## Action item
Every line of the material below should be copied exactly.

── Extracted information ──

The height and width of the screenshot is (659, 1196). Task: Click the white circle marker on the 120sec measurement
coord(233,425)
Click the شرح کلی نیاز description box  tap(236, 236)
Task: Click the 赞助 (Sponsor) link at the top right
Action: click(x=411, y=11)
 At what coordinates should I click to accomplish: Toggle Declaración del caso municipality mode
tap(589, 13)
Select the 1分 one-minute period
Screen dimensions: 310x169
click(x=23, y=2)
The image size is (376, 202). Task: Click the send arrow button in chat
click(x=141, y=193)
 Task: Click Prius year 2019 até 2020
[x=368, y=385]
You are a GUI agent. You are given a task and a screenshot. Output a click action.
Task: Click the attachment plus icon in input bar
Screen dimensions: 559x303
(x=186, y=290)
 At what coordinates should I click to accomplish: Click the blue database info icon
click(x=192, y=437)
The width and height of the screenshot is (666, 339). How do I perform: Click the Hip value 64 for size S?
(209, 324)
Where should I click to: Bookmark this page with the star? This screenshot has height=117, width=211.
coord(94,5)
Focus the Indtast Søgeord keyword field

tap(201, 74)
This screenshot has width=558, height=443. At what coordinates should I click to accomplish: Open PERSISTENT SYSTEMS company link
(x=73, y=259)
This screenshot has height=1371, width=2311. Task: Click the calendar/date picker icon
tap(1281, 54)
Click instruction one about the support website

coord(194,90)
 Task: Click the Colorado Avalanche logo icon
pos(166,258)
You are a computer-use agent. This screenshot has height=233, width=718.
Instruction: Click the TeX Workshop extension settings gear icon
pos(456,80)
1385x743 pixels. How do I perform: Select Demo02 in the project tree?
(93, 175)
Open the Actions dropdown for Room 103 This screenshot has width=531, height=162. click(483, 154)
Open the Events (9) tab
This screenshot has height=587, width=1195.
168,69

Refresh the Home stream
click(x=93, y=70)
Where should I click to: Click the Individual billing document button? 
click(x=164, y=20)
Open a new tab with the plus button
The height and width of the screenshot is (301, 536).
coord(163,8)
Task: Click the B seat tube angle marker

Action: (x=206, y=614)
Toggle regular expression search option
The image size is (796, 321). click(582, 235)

───

## Your response
The height and width of the screenshot is (659, 1196). Task: Click the white circle marker on the 120sec measurement
coord(233,425)
Click the شرح کلی نیاز description box  tap(236, 236)
Task: Click the 赞助 (Sponsor) link at the top right
Action: click(x=411, y=11)
 At what coordinates should I click to accomplish: Toggle Declaración del caso municipality mode
tap(589, 13)
Select the 1分 one-minute period
Screen dimensions: 310x169
click(x=23, y=2)
The image size is (376, 202). Task: Click the send arrow button in chat
click(x=141, y=193)
 Task: Click Prius year 2019 até 2020
[x=368, y=385]
You are a GUI agent. You are given a task and a screenshot. Output a click action.
Task: Click the attachment plus icon in input bar
Screen dimensions: 559x303
(x=186, y=290)
 At what coordinates should I click to accomplish: Click the blue database info icon
click(x=192, y=437)
The width and height of the screenshot is (666, 339). How do I perform: Click the Hip value 64 for size S?
(209, 324)
Where should I click to: Bookmark this page with the star? This screenshot has height=117, width=211.
coord(94,5)
Focus the Indtast Søgeord keyword field

tap(201, 74)
This screenshot has width=558, height=443. At what coordinates should I click to accomplish: Open PERSISTENT SYSTEMS company link
(x=73, y=259)
This screenshot has height=1371, width=2311. Task: Click the calendar/date picker icon
tap(1281, 54)
Click instruction one about the support website

coord(194,90)
 Task: Click the Colorado Avalanche logo icon
pos(166,258)
You are a computer-use agent. This screenshot has height=233, width=718.
Instruction: Click the TeX Workshop extension settings gear icon
pos(456,80)
1385x743 pixels. How do I perform: Select Demo02 in the project tree?
(93, 175)
Open the Actions dropdown for Room 103 This screenshot has width=531, height=162. click(483, 154)
Open the Events (9) tab
This screenshot has height=587, width=1195.
168,69

Refresh the Home stream
click(x=93, y=70)
Where should I click to: Click the Individual billing document button? 
click(x=164, y=20)
Open a new tab with the plus button
The height and width of the screenshot is (301, 536).
coord(163,8)
Task: Click the B seat tube angle marker

Action: (x=206, y=614)
Toggle regular expression search option
The image size is (796, 321). click(582, 235)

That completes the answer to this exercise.